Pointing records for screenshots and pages
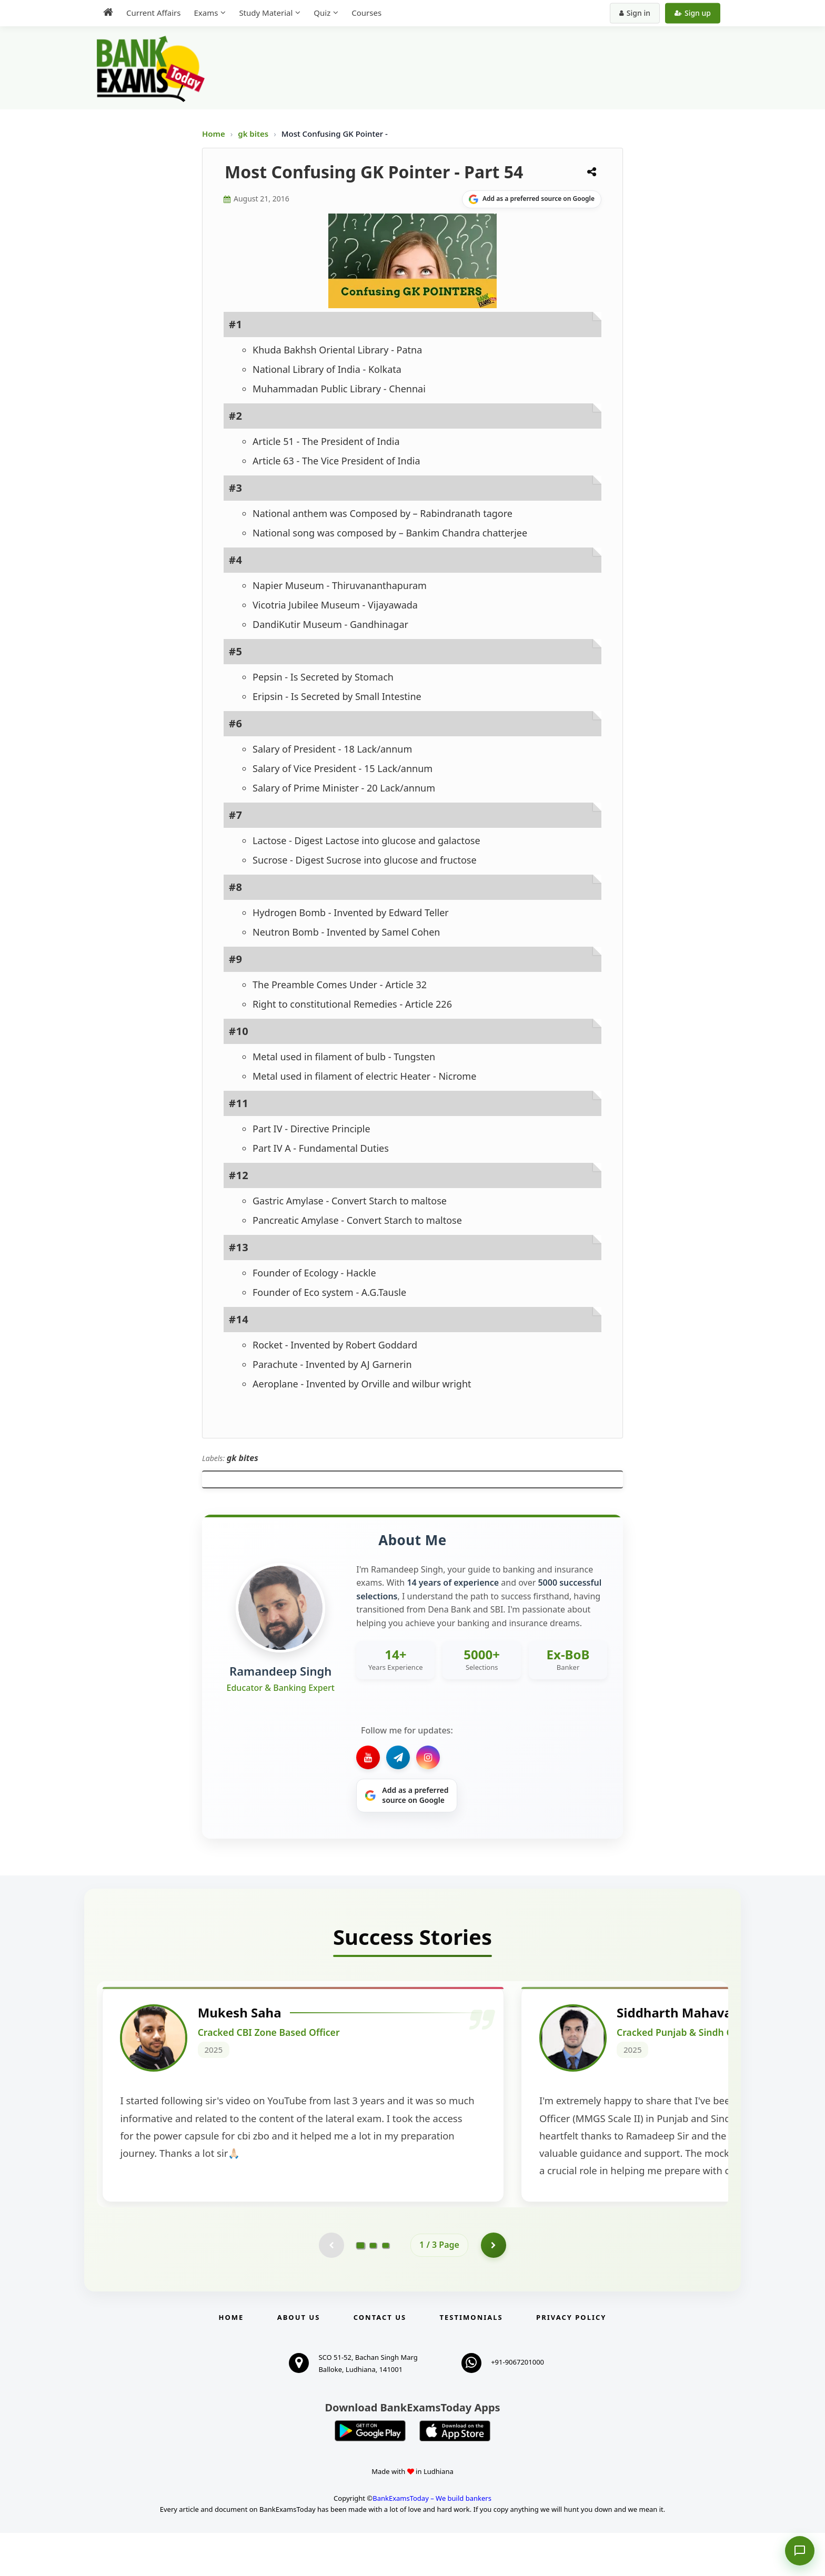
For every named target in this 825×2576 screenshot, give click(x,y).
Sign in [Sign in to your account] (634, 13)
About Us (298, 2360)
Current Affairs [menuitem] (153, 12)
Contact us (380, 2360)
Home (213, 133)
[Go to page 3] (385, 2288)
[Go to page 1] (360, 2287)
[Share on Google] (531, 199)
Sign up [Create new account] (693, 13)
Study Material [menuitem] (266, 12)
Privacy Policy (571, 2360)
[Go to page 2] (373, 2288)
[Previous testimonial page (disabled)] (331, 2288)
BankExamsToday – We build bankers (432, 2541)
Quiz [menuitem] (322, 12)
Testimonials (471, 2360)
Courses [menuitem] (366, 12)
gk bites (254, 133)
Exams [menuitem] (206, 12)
==
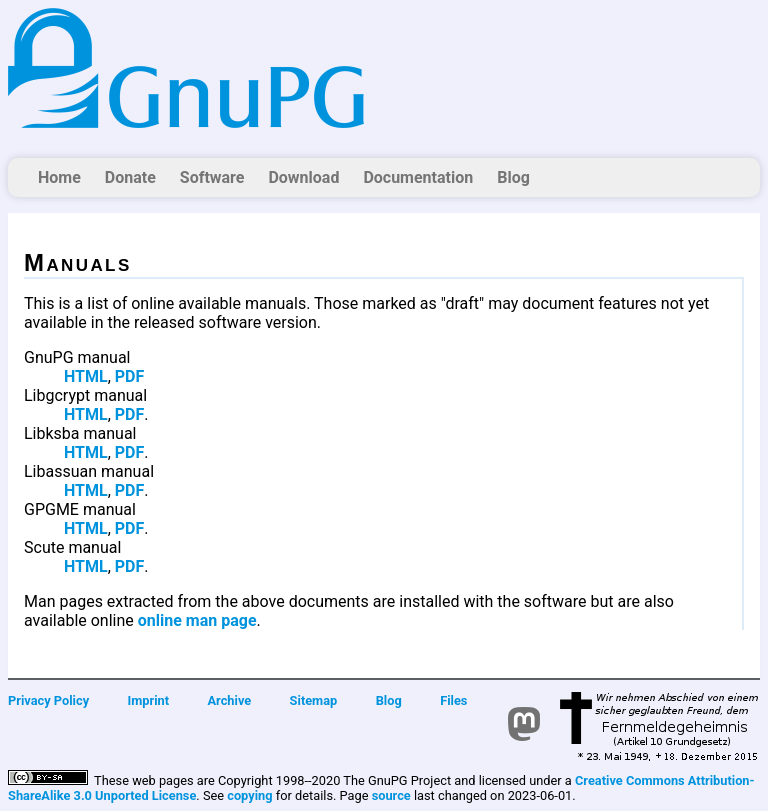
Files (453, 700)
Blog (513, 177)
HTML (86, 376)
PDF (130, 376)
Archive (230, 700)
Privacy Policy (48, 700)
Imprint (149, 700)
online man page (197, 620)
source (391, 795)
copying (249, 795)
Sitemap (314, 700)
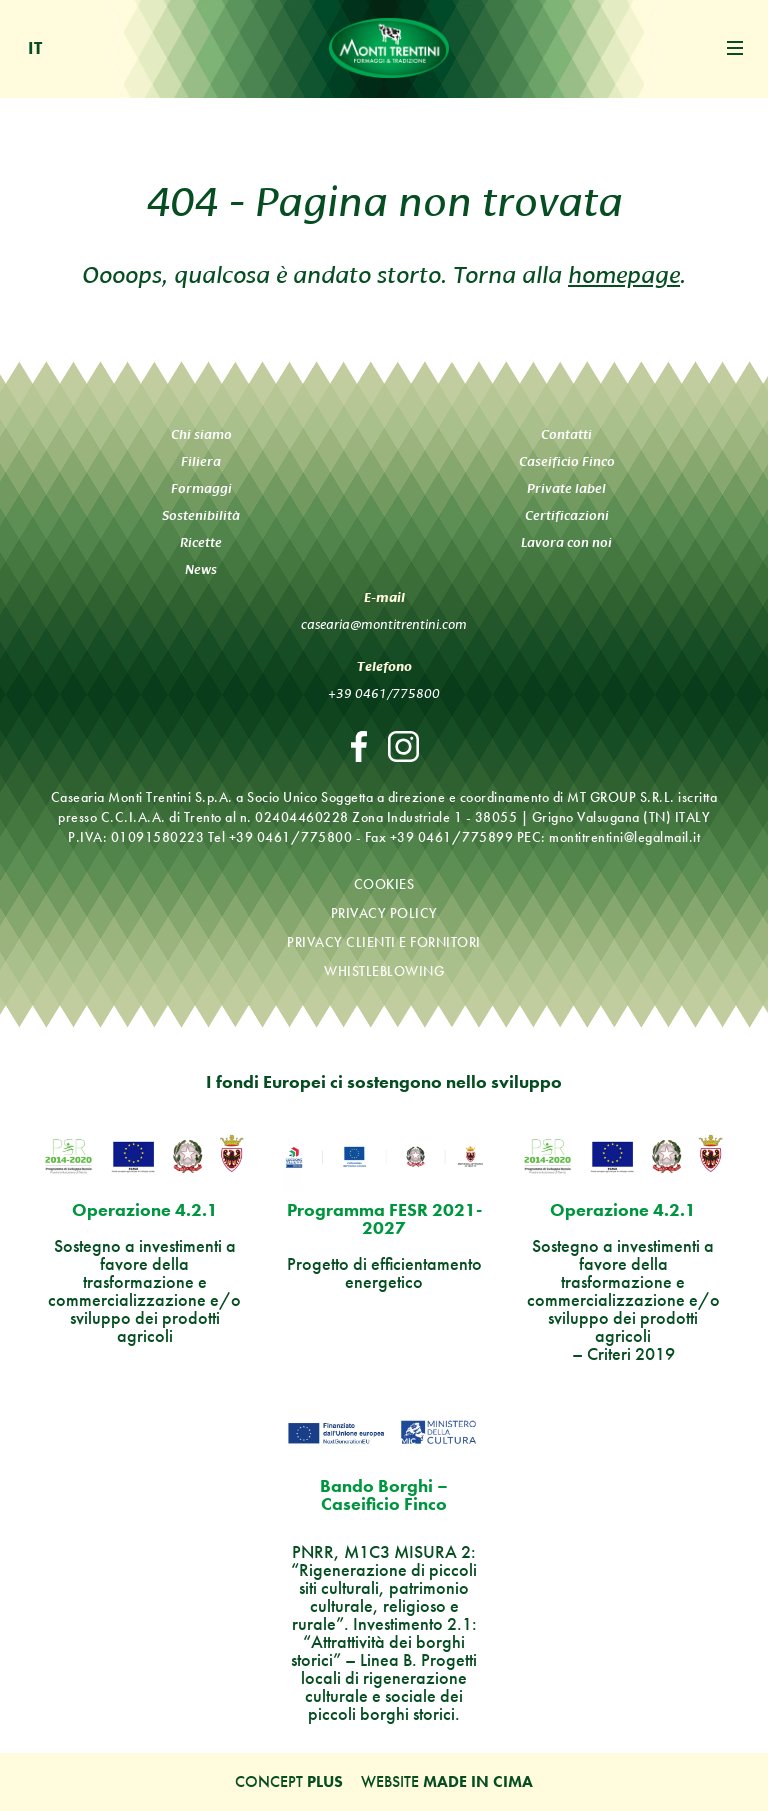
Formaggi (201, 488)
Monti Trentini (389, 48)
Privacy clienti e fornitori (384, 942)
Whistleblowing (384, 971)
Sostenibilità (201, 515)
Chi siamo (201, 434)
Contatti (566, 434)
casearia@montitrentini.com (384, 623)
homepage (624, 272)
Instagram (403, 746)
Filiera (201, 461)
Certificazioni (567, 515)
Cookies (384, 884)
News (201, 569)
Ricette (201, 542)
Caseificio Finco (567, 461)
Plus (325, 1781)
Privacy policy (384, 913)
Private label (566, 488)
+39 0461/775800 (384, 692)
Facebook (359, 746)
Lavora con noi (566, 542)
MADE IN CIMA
--
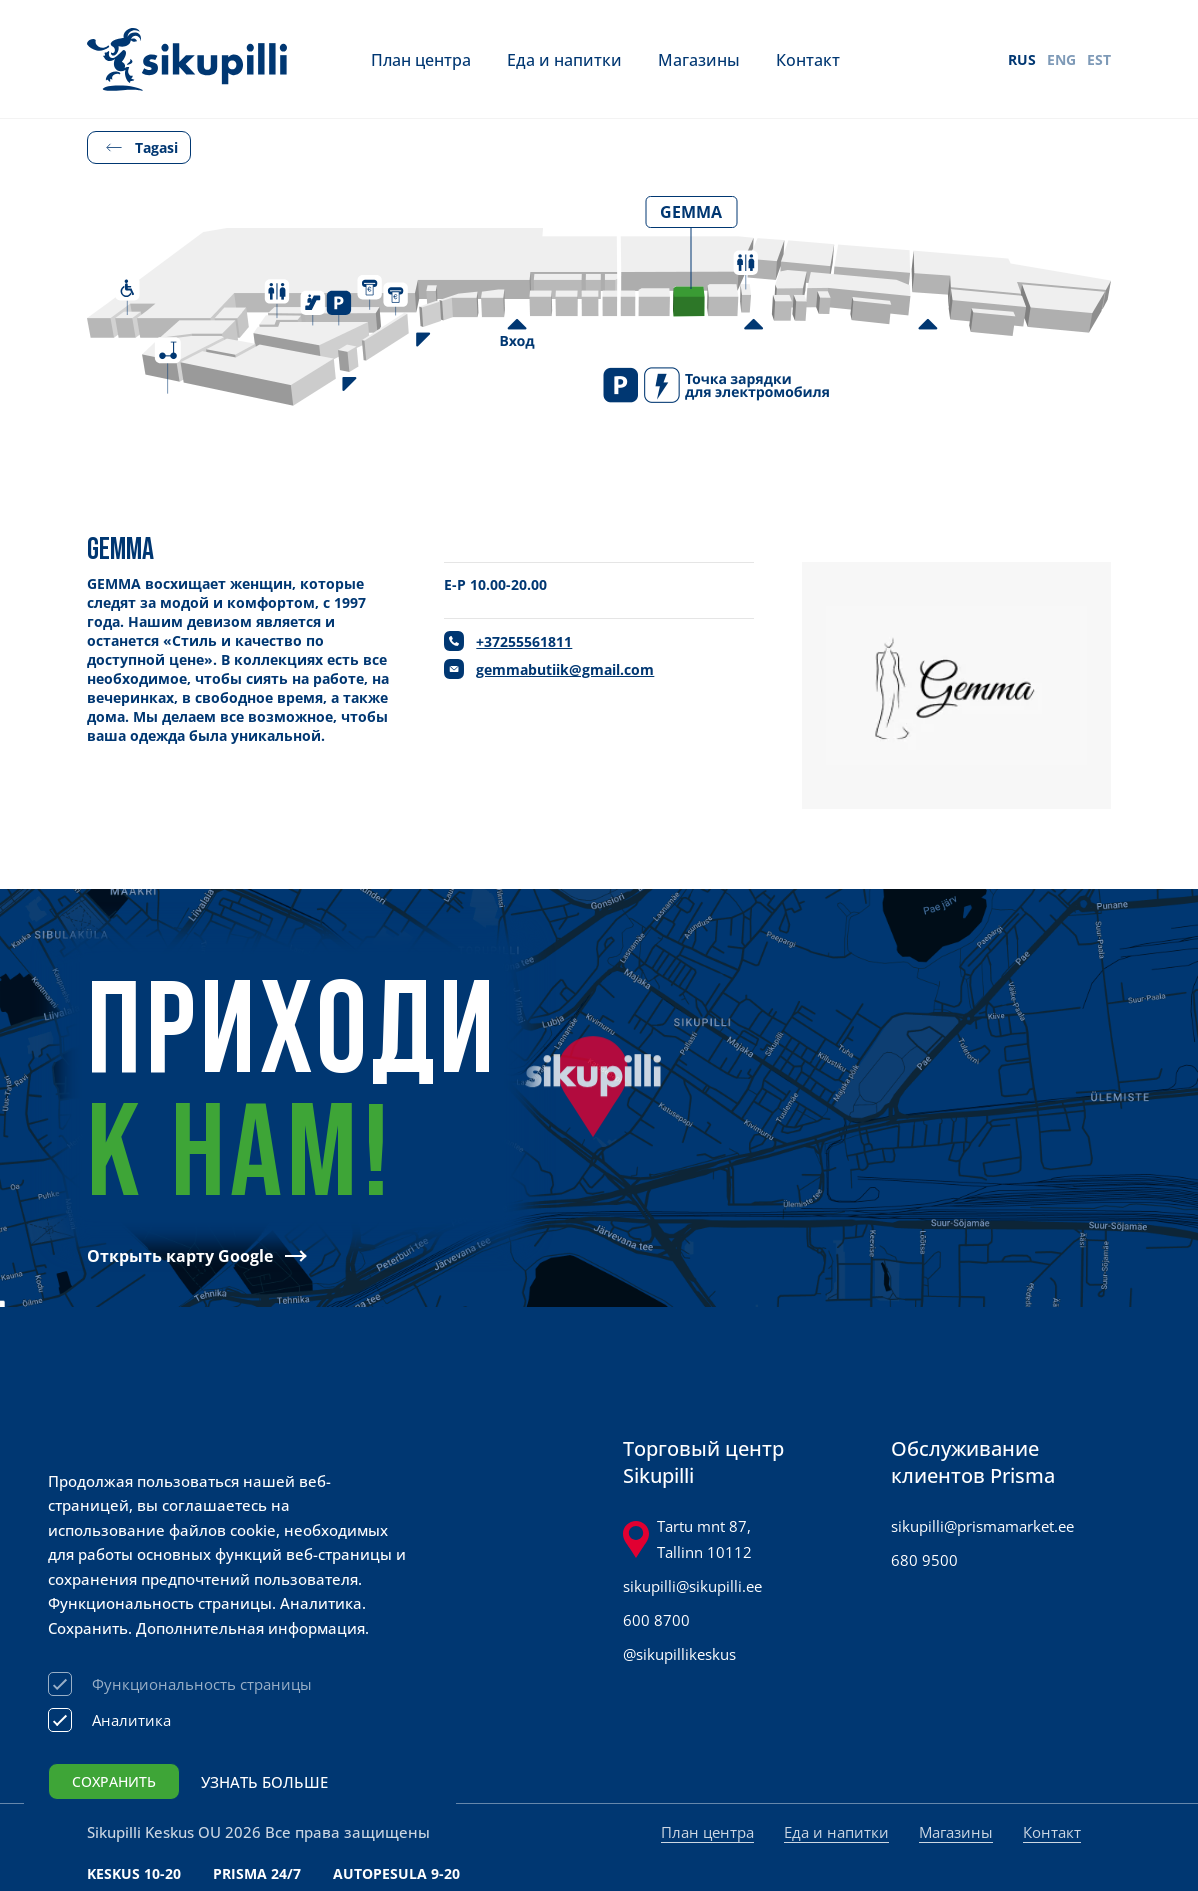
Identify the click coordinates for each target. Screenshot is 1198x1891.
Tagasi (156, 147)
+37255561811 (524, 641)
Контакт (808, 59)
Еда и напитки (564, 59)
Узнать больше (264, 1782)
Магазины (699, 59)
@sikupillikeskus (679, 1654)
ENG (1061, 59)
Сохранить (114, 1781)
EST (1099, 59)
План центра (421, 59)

TASK REQUIREMENTS
Copy out the part of the listing that opens with the line containing "source (391, 795)" and closes with the line containing "Lavora con noi (566, 542)", keeping both end lines. Leave the pictures out.

SOLUTION FOR THIS EXERCISE
source (391, 795)
copying (249, 795)
Sitemap (314, 700)
Formaggi (201, 488)
Monti Trentini (389, 48)
Privacy clienti e fornitori (384, 942)
Whistleblowing (384, 971)
Sostenibilità (201, 515)
Chi siamo (201, 434)
Contatti (566, 434)
casearia@montitrentini.com (384, 623)
homepage (624, 272)
Instagram (403, 746)
Filiera (201, 461)
Certificazioni (567, 515)
Cookies (384, 884)
News (201, 569)
Ricette (201, 542)
Caseificio Finco (567, 461)
Plus (325, 1781)
Privacy policy (384, 913)
Private label (566, 488)
+39 0461/775800 (384, 692)
Facebook (359, 746)
Lavora con noi (566, 542)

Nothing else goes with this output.